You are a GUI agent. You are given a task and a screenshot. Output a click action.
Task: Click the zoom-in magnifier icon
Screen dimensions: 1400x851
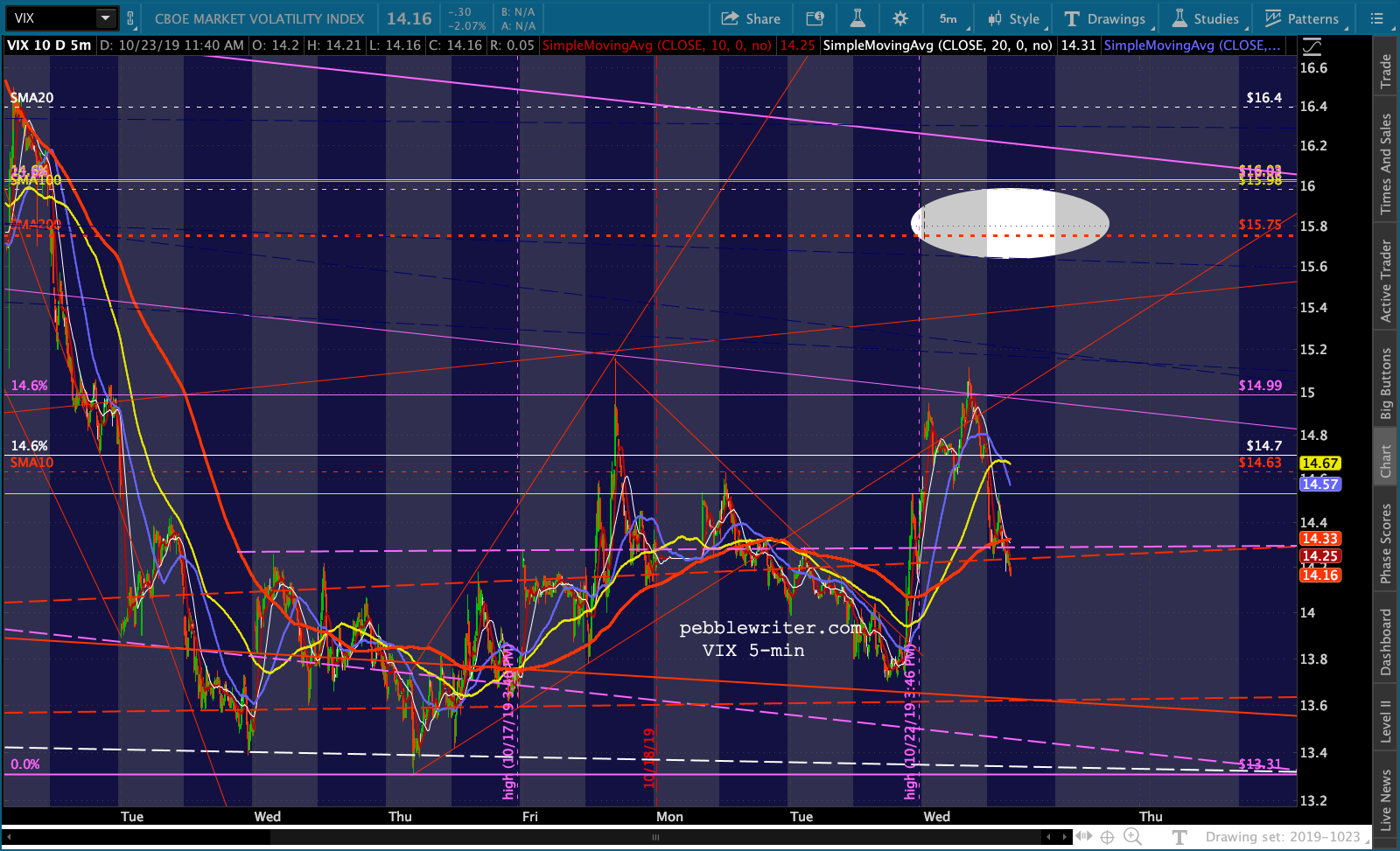click(x=1132, y=837)
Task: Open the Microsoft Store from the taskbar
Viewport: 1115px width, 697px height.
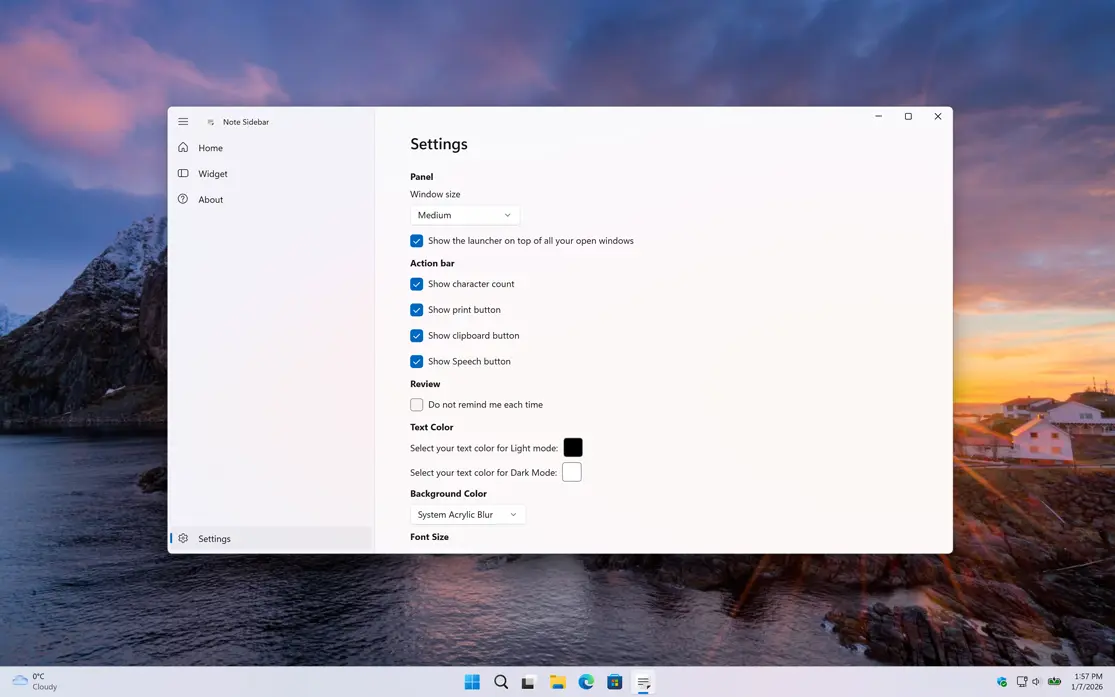Action: pyautogui.click(x=614, y=681)
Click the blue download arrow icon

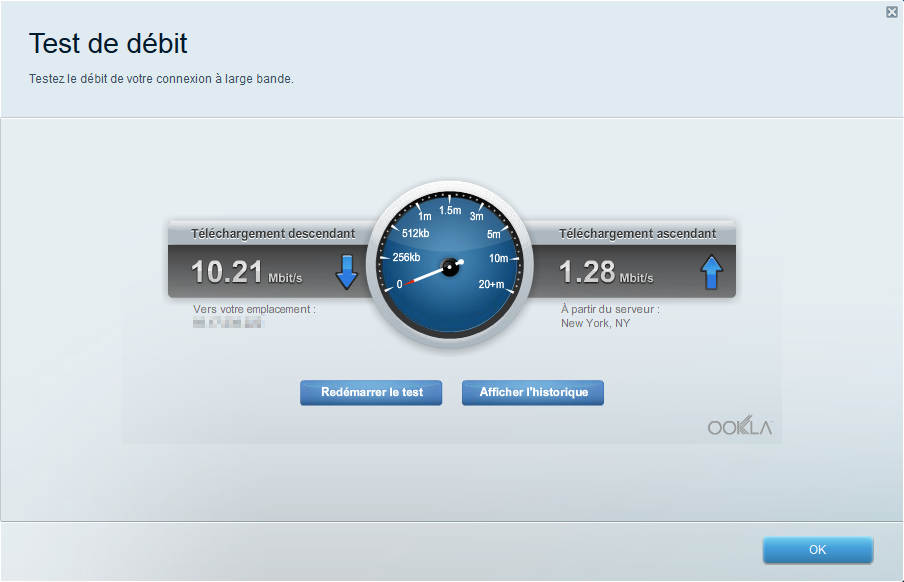[346, 271]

========================================================================

▸ **Task details**:
Copy exactly the lines that run from the one containing "Task: Click the zoom-in magnifier icon" to the last line of the records, both included, and leave out every picture.

▸ **Answer for this exercise**:
Task: Click the zoom-in magnifier icon
Screen dimensions: 1400x851
click(x=1132, y=837)
Task: Open the Microsoft Store from the taskbar
Viewport: 1115px width, 697px height.
Action: pyautogui.click(x=614, y=681)
Click the blue download arrow icon

[346, 271]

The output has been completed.